Experiencia de Pentecostés

“El propósito de la vida cristiana es la adquisición del Espíritu Santo. ”
San Serafín de Sarov (1759-1833), uno de los santos patronos de la Comunidad.

La experiencia de Pentecostés y la dimensión escatológica han estado desde sus orígenes en el corazón del carisma de la Comunidad de las Bienaventuranzas.

Nacida en la corriente de gracia de la Renovación Carismática, la Comunidad desea cada día dejarse habitar por el Espíritu Santo. Ella aprende la docilidad y el abandono al Espíritu de Dios que sopla donde Él quiere y cuando la quiere y la hace avanzar hacia el Reino que viene.

Bajo el impulso siempre renovado de esta experiencia de Pentecostés y este llamado escatológico, el carisma fundador se despliega y se manifiesta a través
de vida en el Espíritu,
la comunión de los estados de vida
y la irradiación apostólica que brota de ella.

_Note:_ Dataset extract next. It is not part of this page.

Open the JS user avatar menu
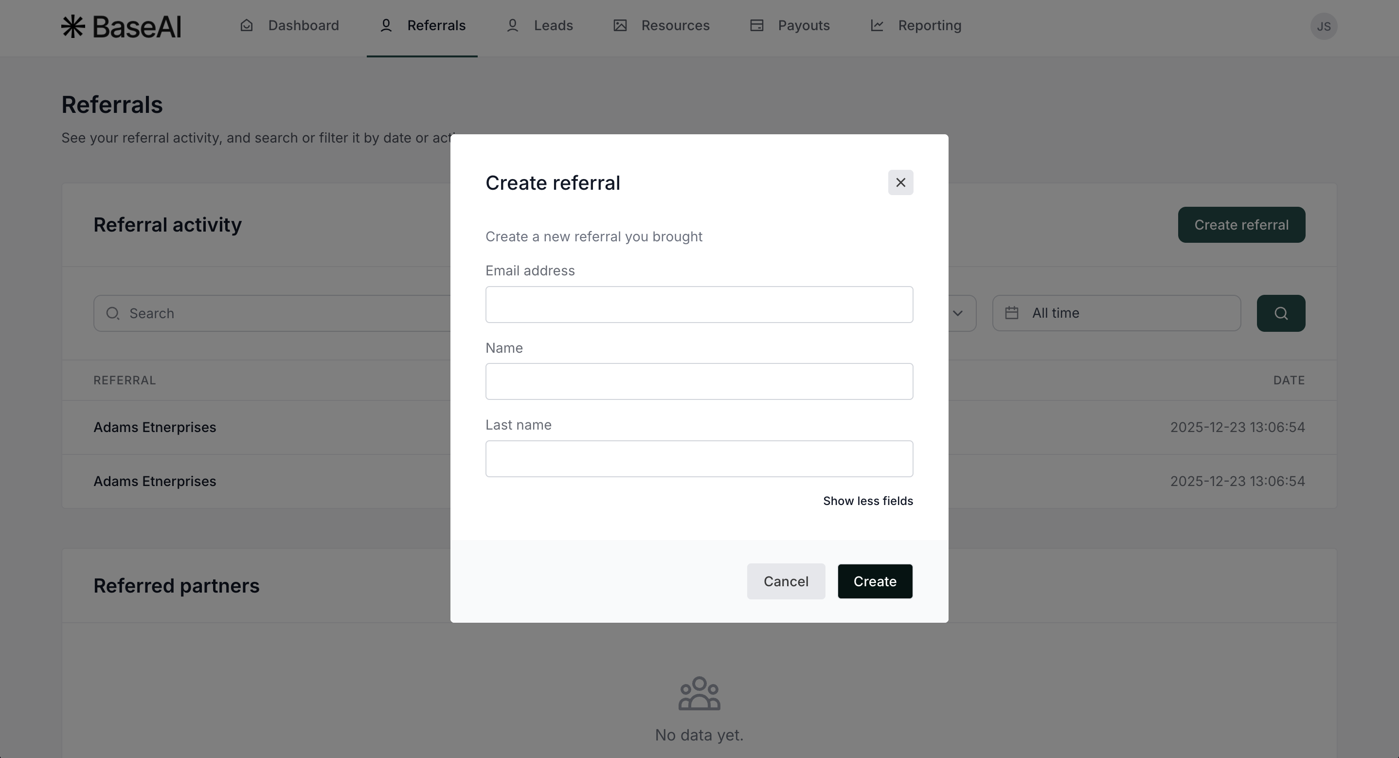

Como se expresa en nuestro Libro de la Vida, cada miembro realiza este llamado, de acuerdo con su propio estado de vida, mediante:

  • una intensa vida de unión con Dios a través de la búsqueda de la oración continua en la escuela del Oriente cristiano y la práctica fiel de la oración en la Escuela del Carmelo
  • una vida sacramental regular
  • la celebración de la liturgia, que nos une a la alabanza del cielo
  • la práctica de la alabanza fervorosa y el ejercicio de los carismas
  • la consagración a la virgen María
  • la comunión en la oración por el pueblo de Israel y la intercesión para apresurar el cumplimiento de los planes del Señor para él y para las naciones
  • la ardiente intercesión para que todos los cristianos alcancen la plena unidad.